A tal proposito il Consiglio di Stato rimarca: “Lo scopo dell’art. 103, comma 2, Dl 18/2020 – in linea, peraltro, anche con il suo tenore letterale e, comunque, non incompatibilmente rispetto a esso – è quello di congelare qualunque termine venisse a scadere in un periodo in cui per l’emergenza pandemica le attività economiche erano ferme o comunque soggette a provvedimenti che ne limitavano notevolmente la portata, cosicché non poteva venire meno nessun titolo autorizzatorio finché vigeva lo stato di emergenza e anche dopo la cessazione di tale stato si assegnava un ulteriore termine di novanta giorni per dare corso alle ordinarie procedure amministrative. Nel caso di specie, in applicazione dell’art 6 l.r.5/2013, si era assegnato un termine, scaduto il quale si sarebbe avuto un effetto equivalente a quello che si poteva verificare per il mancato rinnovo di un’autorizzazione, che era decorso durante lo stato di emergenza quando la sala giochi era chiusa. In sostanza non poteva intimarsi la delocalizzazione entro un termine a pena di chiusura alla sala giochi che si trovava a meno di 500 metri da una chiesa durante lo stato di pandemia con l’attività ferma e, quindi, nella momentanea impossibilità di correre il rischio di favorire la ludopatia. La riconducibilità anche della vicenda in esame nel campo di applicazione della norma evidenzia la sua ragionevolezza laddove si pensi all’estrema difficoltà di muoversi sul mercato alla ricerca di una nuova sede che rispetti le distanze, in un periodo in cui la maggior parte delle attività sono chiuse e la valutazione delle prospettive economiche era aleatoria, anche perché non si era in grado di stabilire quando lo stato di emergenza sarebbe cessato”.
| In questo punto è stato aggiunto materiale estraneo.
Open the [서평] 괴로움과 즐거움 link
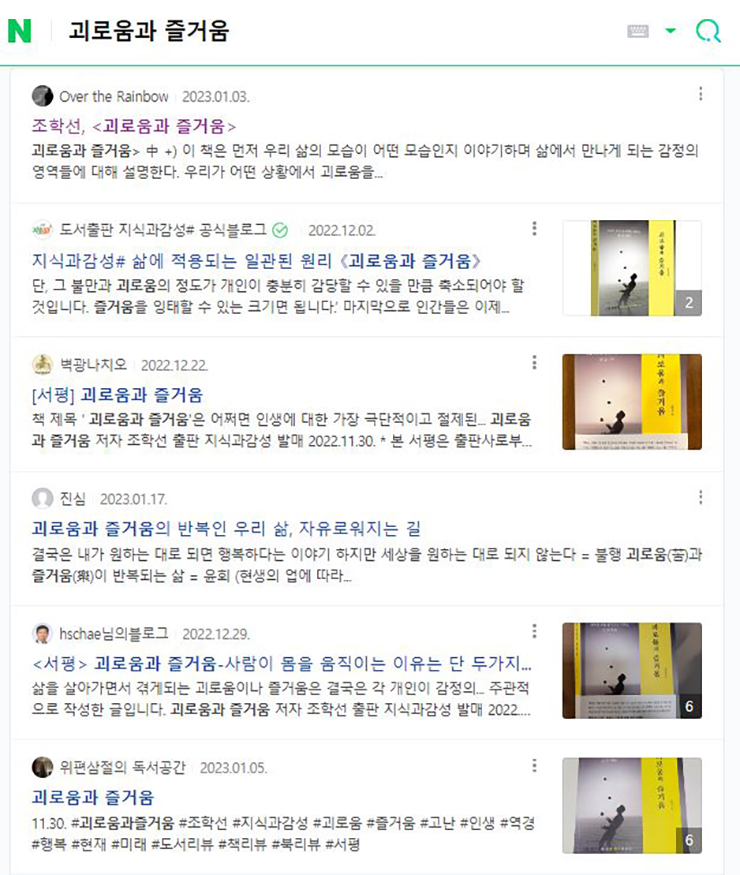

Quanto agli altri motivi dell'appello, stando a quanto si legge nella sentenza del Consiglio di Stato, i quesiti a cui il consulente tecnico d'ufficio dovrà rispondere sono i seguenti:“Dica il Ctu quali siano le porzioni del territorio del comune di Castelfranco Emilia che si trovino a una distanza di oltre 500 metri, calcolati secondo il percorso pedonale più breve, dagli istituti scolastici di ogni ordine e grado, dai luoghi di culto, dagli impianti sportivi, dalle strutture residenziali o semiresidenziali operanti in ambito sanitario o sociosanitario, dalle strutture ricettive per categorie protette, dai luoghi di aggregazione giovanile e dagli oratori; dopo aver individuato le aree con tali caratteristiche, le descriva sul piano urbanistico per verificare se tra le destinazioni d’uso consentite via sia anche l’apertura di una sala giochi; esprima, infine, le proprie valutazioni, quanto alle aree che residuino dopo le verifiche di cui ai punti precedenti, sulla concreta possibilità di individuare degli immobili per potervi insediare l’attività, nonché sulla effettiva possibilità (anche in considerazione della potenziale redditività commerciale dell’ubicazione in tali aree) di svolgere l’attività di sala giochi conseguendo un ragionevole utile d’impresa".

Il deposito in segreteria della relazione finale è fissato entro il 10 ottobre 2023, l’udienza per l’ulteriore trattazione sarà fissata dal presidente della Sezione immediatamente dopo il deposito della relazione finale del consulente tecnico d'ufficio.